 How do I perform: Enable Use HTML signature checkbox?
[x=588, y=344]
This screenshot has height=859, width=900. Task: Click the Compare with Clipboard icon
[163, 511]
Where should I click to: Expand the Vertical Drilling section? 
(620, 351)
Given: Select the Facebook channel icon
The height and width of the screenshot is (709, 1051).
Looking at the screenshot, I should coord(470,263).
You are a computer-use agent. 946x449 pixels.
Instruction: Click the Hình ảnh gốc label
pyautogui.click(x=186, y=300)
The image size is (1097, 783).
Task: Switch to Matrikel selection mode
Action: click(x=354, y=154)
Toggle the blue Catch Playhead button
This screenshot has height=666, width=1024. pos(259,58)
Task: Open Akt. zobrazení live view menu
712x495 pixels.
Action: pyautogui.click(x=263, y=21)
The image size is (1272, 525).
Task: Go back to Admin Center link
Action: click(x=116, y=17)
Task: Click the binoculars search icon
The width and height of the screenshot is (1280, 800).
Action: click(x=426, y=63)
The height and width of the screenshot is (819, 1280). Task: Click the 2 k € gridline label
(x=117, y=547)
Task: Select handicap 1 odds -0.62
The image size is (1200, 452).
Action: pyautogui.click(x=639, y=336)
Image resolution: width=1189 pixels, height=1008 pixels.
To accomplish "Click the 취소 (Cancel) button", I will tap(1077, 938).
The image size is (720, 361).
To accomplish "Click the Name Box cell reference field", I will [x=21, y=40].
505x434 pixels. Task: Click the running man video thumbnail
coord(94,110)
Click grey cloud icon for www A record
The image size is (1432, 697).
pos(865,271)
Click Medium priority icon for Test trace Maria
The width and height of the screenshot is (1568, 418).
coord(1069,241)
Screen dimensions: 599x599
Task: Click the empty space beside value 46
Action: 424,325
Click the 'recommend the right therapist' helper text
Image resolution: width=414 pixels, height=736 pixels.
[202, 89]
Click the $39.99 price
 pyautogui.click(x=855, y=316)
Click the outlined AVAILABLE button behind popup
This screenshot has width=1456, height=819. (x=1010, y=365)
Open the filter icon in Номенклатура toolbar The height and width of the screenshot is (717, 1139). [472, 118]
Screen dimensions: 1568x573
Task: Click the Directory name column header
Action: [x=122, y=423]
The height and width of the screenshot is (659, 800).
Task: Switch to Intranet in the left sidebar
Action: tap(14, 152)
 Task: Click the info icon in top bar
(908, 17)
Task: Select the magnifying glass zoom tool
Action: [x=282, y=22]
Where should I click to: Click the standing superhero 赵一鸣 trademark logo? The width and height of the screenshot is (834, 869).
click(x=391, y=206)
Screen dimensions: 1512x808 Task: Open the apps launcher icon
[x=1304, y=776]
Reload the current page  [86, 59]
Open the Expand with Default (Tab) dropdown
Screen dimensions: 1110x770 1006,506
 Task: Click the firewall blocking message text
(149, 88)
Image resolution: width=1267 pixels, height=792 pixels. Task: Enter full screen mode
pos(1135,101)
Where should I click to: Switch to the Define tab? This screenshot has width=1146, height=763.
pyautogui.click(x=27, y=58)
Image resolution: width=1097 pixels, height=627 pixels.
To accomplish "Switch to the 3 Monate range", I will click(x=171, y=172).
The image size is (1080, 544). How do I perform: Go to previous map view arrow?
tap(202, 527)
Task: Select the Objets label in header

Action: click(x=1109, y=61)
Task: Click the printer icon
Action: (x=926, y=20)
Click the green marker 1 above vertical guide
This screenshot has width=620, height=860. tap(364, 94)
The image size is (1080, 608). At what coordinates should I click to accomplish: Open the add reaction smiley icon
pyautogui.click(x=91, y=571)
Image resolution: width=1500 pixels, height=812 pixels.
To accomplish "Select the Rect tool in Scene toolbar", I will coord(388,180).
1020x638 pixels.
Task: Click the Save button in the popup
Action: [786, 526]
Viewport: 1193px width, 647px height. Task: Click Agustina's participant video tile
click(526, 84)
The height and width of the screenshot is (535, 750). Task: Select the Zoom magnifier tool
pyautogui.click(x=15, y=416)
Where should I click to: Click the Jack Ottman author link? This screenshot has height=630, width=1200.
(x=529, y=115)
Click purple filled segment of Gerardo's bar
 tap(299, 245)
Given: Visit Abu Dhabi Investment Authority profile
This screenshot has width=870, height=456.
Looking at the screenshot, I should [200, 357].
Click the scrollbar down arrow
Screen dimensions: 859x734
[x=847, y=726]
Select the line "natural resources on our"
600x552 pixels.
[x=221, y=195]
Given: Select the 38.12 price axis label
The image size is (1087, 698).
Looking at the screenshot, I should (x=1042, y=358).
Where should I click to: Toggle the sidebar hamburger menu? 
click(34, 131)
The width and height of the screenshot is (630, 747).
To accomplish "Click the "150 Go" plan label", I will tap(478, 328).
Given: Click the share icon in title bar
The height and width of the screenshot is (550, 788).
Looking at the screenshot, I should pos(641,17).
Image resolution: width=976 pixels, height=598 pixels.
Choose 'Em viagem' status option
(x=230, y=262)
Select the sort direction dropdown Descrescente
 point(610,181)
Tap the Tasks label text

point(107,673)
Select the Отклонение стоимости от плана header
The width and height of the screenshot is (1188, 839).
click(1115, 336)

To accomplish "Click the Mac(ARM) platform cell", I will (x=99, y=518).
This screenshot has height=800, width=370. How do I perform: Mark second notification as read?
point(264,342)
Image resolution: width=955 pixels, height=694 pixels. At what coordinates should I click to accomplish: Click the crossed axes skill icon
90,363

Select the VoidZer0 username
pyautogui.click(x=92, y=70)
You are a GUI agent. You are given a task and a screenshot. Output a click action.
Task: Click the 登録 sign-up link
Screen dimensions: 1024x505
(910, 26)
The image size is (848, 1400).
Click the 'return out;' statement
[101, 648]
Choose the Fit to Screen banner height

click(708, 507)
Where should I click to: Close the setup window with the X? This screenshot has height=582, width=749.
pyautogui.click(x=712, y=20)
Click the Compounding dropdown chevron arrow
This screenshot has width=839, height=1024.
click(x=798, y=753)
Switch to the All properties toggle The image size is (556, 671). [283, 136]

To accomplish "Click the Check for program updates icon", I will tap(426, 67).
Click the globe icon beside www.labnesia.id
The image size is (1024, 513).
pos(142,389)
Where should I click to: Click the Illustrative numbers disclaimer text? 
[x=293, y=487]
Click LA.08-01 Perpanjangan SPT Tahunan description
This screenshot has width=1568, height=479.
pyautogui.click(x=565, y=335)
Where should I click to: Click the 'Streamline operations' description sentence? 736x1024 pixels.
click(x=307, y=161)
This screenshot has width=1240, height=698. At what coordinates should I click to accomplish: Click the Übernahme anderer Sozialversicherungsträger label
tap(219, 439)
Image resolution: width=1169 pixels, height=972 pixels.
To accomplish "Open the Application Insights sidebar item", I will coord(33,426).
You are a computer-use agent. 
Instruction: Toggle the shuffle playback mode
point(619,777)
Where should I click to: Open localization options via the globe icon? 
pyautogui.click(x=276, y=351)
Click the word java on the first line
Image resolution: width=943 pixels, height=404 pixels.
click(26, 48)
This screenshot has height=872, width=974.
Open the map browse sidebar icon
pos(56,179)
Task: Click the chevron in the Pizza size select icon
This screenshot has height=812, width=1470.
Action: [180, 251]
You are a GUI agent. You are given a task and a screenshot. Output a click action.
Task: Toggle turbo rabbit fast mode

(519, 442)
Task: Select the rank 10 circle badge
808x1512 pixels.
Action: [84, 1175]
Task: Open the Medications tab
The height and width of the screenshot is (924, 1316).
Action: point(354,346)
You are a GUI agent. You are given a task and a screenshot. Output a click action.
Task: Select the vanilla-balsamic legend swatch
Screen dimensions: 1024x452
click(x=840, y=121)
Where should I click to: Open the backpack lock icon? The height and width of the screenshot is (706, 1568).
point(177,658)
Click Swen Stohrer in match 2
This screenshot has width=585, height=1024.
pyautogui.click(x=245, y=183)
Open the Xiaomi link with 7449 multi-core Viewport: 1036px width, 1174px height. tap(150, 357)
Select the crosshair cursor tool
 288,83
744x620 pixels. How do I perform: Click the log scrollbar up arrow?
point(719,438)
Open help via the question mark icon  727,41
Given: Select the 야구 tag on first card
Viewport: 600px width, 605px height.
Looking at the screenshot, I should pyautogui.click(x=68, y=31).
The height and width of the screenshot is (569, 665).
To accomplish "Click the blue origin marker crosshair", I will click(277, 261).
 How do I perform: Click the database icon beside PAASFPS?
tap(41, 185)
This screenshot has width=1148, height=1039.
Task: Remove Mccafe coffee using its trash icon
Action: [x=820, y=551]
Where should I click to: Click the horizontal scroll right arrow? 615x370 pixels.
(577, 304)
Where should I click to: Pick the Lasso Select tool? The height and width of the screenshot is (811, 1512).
———
GOAL OF THE EXERCISE: Give back, word for word, only the lines above from the line holding "This screenshot has height=812, width=1470." to the line holding "Task: Open the Medications tab", both included.

ANSWER BOX:
This screenshot has height=812, width=1470.
Action: [180, 251]
You are a GUI agent. You are given a task and a screenshot. Output a click action.
Task: Toggle turbo rabbit fast mode

(519, 442)
Task: Select the rank 10 circle badge
808x1512 pixels.
Action: [84, 1175]
Task: Open the Medications tab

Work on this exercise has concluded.